I really love lamb clips. I don't know why, but they look so elegant and "poodley" without having the poms, which I don't particularly care for on pet dogs. I also like that the legs are left fluffy, so they don't look like toothpicks (which is what my girl's legs would look like shaved lol).


----------



## partial2poodles (Feb 11, 2010)

He doesn't look chunky at all....once they groom him properly and give him definition inthe tuck up and front and rear, he will look perfect.


----------



## 3dogs (Nov 3, 2010)

I would personally take in the body, neaten the leg hair (meaning only scissoring the sticky outies) as well as what P2P said about some definition. The shaved face & feet is a very Poodle thing to do as well, leaving a full face will pull out the cockapoo & doodle people. Just curious as to height & weight of your Mini. I just got one from one of my clients & she is 4 months old so just curious. I have her in a Japanese style. You can see her under the Grooming section "Summer Haircuts" by 3dogs. She is the little black abstract. Interesting to note that everyone get's that my SPoo is just that even though I am working on a German Haircut. He is in the same pictures. So a little variation fo you to look at. Again hair grows so if you don't like the shaved face or feet they will grow back as well as shaved ears if you want to take that route.


----------



## PoodlePowerBC (Feb 25, 2011)

Russell is a 5 month old - 45 lb Spoo Baby  He's already bigger than most Cockapoos we meet! He still has VERY fuzzy, soft hair. I've been very intrigued by the German as well as Dutch clips, but not sure he's got the right coat for them yet. I did see the Japanese, but we live on the lake, and I kinda want him a bit shorter right now ... lots of muddy shoreline due to Spring thaw.


----------



## John Rambo (Feb 27, 2011)

He would look great in a summer MIAMI - (bikini clip). Also the lamb cut looks nice (basically a more elegant version of the sport clip). Basically once you shave the face and do they feet, he will look more like a "poodle".


----------



## northerndancer (Jan 27, 2011)

He's a very handsome fellow. I think a shaved face would remove all doubt.


----------



## caboodles (Jan 7, 2011)

PoodlePowerBC said:


> and I'm a wee bit tired of people calling him a "Doodle"!
> Thanks


AHHHH this bothers me too!! A LOT! People would always think the same of Winston, probably because of his full tail and because we left him shaggy with a longer-hair face last summer. One person asked if he was a portuguese water dog, .. and the sad part was that it was another standard poodle owner!

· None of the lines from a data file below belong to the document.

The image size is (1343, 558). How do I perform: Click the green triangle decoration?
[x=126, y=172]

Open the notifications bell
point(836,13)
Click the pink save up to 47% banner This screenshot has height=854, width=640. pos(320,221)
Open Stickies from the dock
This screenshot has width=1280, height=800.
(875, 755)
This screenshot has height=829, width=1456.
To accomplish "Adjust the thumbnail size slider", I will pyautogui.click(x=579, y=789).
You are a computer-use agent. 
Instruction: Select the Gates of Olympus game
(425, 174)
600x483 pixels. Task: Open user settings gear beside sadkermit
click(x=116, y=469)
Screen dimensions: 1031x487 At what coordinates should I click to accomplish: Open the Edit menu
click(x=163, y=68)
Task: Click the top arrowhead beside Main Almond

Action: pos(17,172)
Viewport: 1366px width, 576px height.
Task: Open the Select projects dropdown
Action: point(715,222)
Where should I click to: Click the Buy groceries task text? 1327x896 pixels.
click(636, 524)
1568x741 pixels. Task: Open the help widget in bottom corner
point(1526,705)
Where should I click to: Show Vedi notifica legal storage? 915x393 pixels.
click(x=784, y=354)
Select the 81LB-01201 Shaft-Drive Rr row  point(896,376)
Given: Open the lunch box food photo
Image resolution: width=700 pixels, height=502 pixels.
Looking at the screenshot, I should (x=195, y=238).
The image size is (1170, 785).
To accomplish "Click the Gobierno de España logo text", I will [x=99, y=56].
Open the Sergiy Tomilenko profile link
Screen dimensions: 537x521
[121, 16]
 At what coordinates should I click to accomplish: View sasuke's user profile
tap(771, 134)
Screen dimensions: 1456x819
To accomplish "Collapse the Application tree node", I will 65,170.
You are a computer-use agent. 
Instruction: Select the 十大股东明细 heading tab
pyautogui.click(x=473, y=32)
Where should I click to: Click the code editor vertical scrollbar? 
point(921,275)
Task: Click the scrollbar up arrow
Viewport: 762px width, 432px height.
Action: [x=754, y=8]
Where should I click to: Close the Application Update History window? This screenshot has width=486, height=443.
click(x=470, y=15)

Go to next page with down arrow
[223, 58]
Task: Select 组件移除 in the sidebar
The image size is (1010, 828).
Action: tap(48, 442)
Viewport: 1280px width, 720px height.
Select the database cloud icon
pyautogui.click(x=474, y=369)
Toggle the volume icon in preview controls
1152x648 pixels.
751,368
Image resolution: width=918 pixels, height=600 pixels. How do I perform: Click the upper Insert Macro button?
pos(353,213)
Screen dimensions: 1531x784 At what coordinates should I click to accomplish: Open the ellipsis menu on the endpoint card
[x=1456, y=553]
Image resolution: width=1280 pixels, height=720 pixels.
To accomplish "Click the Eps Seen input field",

Anyways, WHAT A CUTIE!! He's going to a beauty when he grows up..

Depending on how much hiking you do in those beautiful Rockies mountains, I would go for something along the lines of the bikini miami as well..
Fuzzy Was He Dog Grooming - Styles
But if the bracelets might be a pain for cleaning and whatnot, the clip looks fine even without them! I think it's just such a great clip for the summer that's nice and cool for the dog, and with the clean face and feet, no one will think TWICE about whether or not he is a poodle!


----------



## PoodlePowerBC (Feb 25, 2011)

*Found a pic on the forum*

I found a pic on this forum of a 6 month old whose cut I like and I think I could convince the hubby.
http://www.poodleforum.com/9-poodle-grooming/1863-getting-bikini-clip-just-right.html#post21530

Think this would work with the furry monster? She's about the same age, and I like how her ears are not super long and the bracelets are shorter.


----------



## caboodles (Jan 7, 2011)

YESSS!! I like it as well.. it's a pretty yet practical haircut!


----------



## PoodlePowerBC (Feb 25, 2011)

*We did it!*

Sure my hubby won't like it ... but I have a poodle!!!!  And Russell seems to love it! (I compromised ... no bracelets! Maybe next time)


----------



## Tucker57 (Nov 20, 2010)

I LOVE it - he looks very manly!


----------



## caboodles (Jan 7, 2011)

I LOVE his little "diamond" he has on the center of his chest!


----------



## PoodlePowerBC (Feb 25, 2011)

caboodles said:


> I LOVE his little "diamond" he has on the center of his chest!


 The diamond seems to be a lot smaller now :act-up:


----------



## LEUllman (Feb 1, 2010)

Well, this hubby _loves_ having Beau in a Miami (or bikini or circus dog, take your pick), and the bracelets are a big reason why. Just wait till you see your boy strut his stuff, with those poms bobbing along; I guarantee it will bring a smile to everyone who sees him, and people will stop in the street to point and compliment his fancy doo.

Check out this thread to see various poodles in all kinds of cuts -- Beau is there, in a puppy show trim, lamb, and Miami.

Post your different clips

Here he is last summer --he's in a lamb now, but will be back in a Miami with his next groom in 3 weeks.


----------



## Underpants Gnome (Oct 12, 2009)

Yes! Now that is a poodle. No one will confuse him with a doodle anymore. Russel looks great and I bet he has an extra spring in his step now.


----------



## Quossum (Mar 18, 2011)

LOL--That before/after, Doodle/Poodle pic is GREAT! The other one is very nice, too; I see there's another fine photographer in our midst here. Keep 'em coming! 

--Q


----------



## Fiveoclockdog (Sep 16, 2010)

I'm a groomer in Chilliwack and I groom a LOT of Spoos. The most popular groom with active owners is the German trim. Most of my hiking/camping/fishing clients love the easy care and I vary the leg length depending on how much combing they're willing to do and how often I see the dog. One fellow refers to it as the "Man Poodle Doo".


----------



## 3dogs (Nov 3, 2010)

I think he looks great. If you want a more "manly" look without it being a "Doodle" thing then look into adding a mustache or the very popular Goatee on the chin. Keep ears short & edged out. I think for his first haircut he is no longer a "doodle".


----------